PROVIDED PASSAGE
[Start]

The thickness of the beam waist and the Rayleigh range of the light sheet is mainly determined by the effective NA of the illumination objective used [16]. Varying the distance between the cylindrical lens and the illumination objective, the width of the light sheet generated can be changed. The size of the light sheet is optimized to fit the sample core and field of view of the image detection unit.
2.2 Image detection unit
This unit is essentially an inverted fluorescence microscope. The water dipping objective (W N-Achroplan 40 × /0.75, Carl Zeiss) and the tube lens (BPX085, Thorlabs) make up an infinity corrected microscope yielding a total magnification of 48 × . As the chlorophyll-a fluorescence has a peak emission around 685 nm, a bandpass filter centered at 684 nm (FF02-684/24, Semrock) is used for laser rejection and for detection of the fluorescence emission. The final image is record with a fast camera (PCO, 1200hs with 1280 × 1024 pixels, pixel size 12 × 12 μm2). It has a readout speed of 636 frames per second (fps) at full frame resolution.
2.3 Sample introduction unit
The flow cell is similar to that of a conventional flow cytometer. Samples are injected from the center channel and are hydro-dynamically focused through a square flow capillary. The square capillary has an inner size of 1mm and it can provide a flat optical surface for laser transmission. The position of the sample core is finely controlled by XYZ translation stages to align with the beam waist of the light sheet. The sample volume flow rate is optimized to be 0.5 μl/min, which corresponds to a flow speed close to 1 mm/s. It is a compromise among axial resolution, throughput and sensitivity of the imaging system. Figure 2(a) is a laser scattering image of the sample core captured with 500 nm fluorescent beads to test the particle confinement ability of the flow tube. It clearly showed the desired diameter of ~100 μm.

[End]

REQUIREMENT 1
Can you rename "camera" as "sensor" in the optics text, beginning at the words "2.2 Image detection" and stopping after "full frame resolution."?
The optics text and the listing have no connection to each other.

RECORDED DATA
[Start]

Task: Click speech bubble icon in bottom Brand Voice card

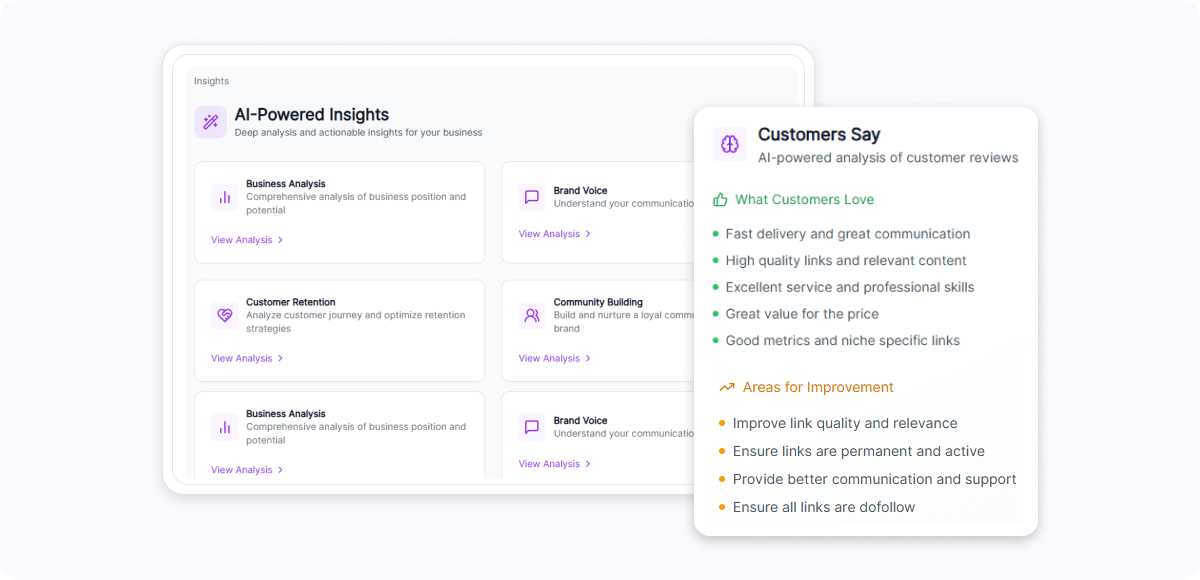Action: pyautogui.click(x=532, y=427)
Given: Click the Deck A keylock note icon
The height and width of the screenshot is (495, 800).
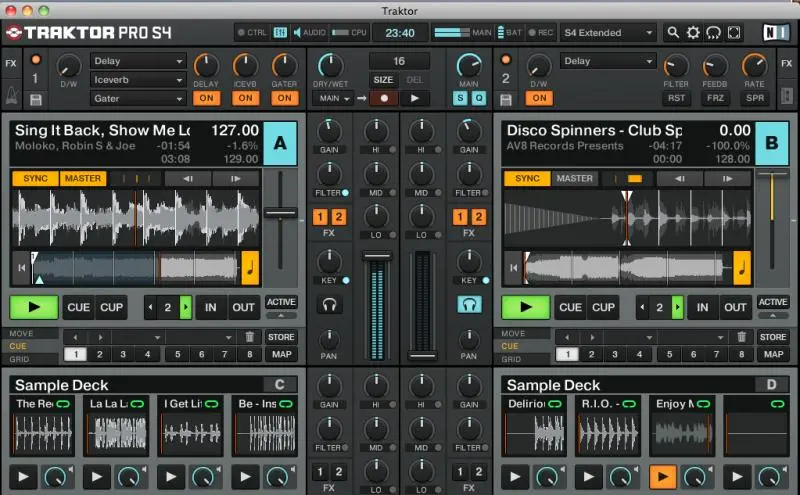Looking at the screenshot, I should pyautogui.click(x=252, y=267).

[End]
[Start]

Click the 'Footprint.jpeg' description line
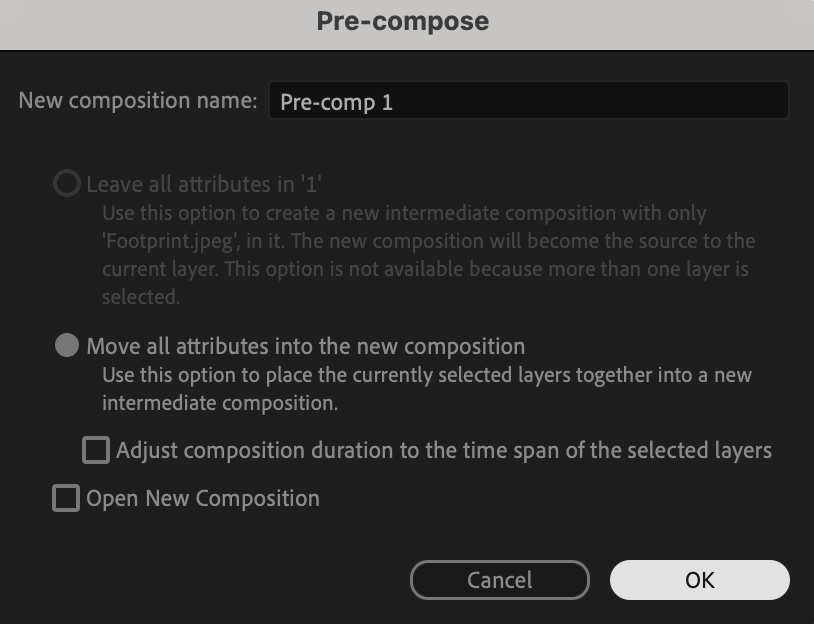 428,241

[End]
[Start]

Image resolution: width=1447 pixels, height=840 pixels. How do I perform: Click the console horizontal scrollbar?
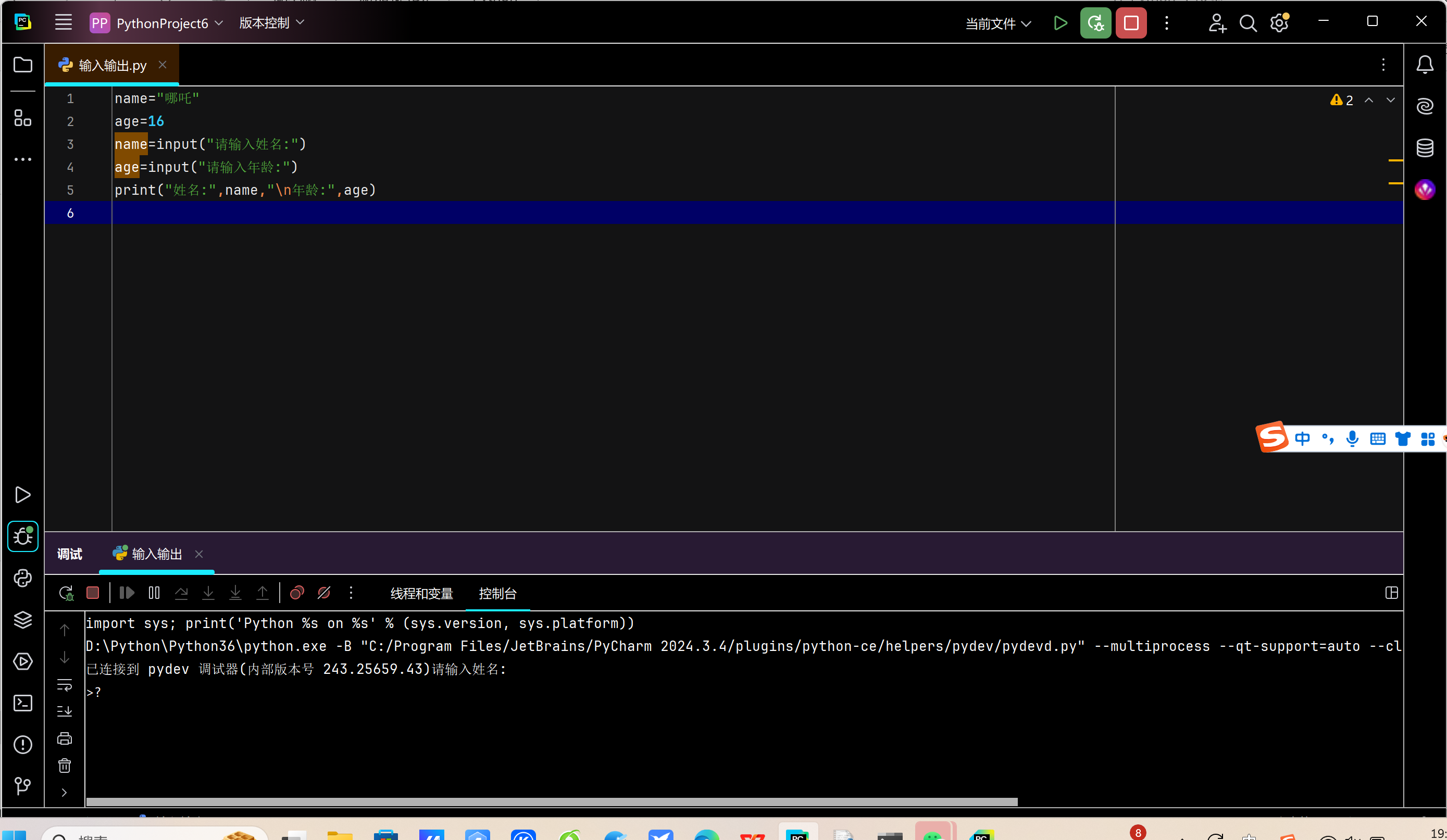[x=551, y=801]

[End]

REQUIREMENT 2
Could you reproduce the lines of the listing, beginning at the line that has "Task: Click speech" and stopping after the line that has "Looking at the", leaving the pictures out?

CORRECT RESPONSE 1
2.2 Image detection unit
This unit is essentially an inverted fluorescence microscope. The water dipping objective (W N-Achroplan 40 × /0.75, Carl Zeiss) and the tube lens (BPX085, Thorlabs) make up an infinity corrected microscope yielding a total magnification of 48 × . As the chlorophyll-a fluorescence has a peak emission around 685 nm, a bandpass filter centered at 684 nm (FF02-684/24, Semrock) is used for laser rejection and for detection of the fluorescence emission. The final image is record with a fast sensor (PCO, 1200hs with 1280 × 1024 pixels, pixel size 12 × 12 μm2). It has a readout speed of 636 frames per second (fps) at full frame resolution.

CORRECT RESPONSE 2
Task: Click speech bubble icon in bottom Brand Voice card

Action: pyautogui.click(x=532, y=427)
Given: Click the Deck A keylock note icon
The height and width of the screenshot is (495, 800).
Looking at the screenshot, I should pyautogui.click(x=252, y=267).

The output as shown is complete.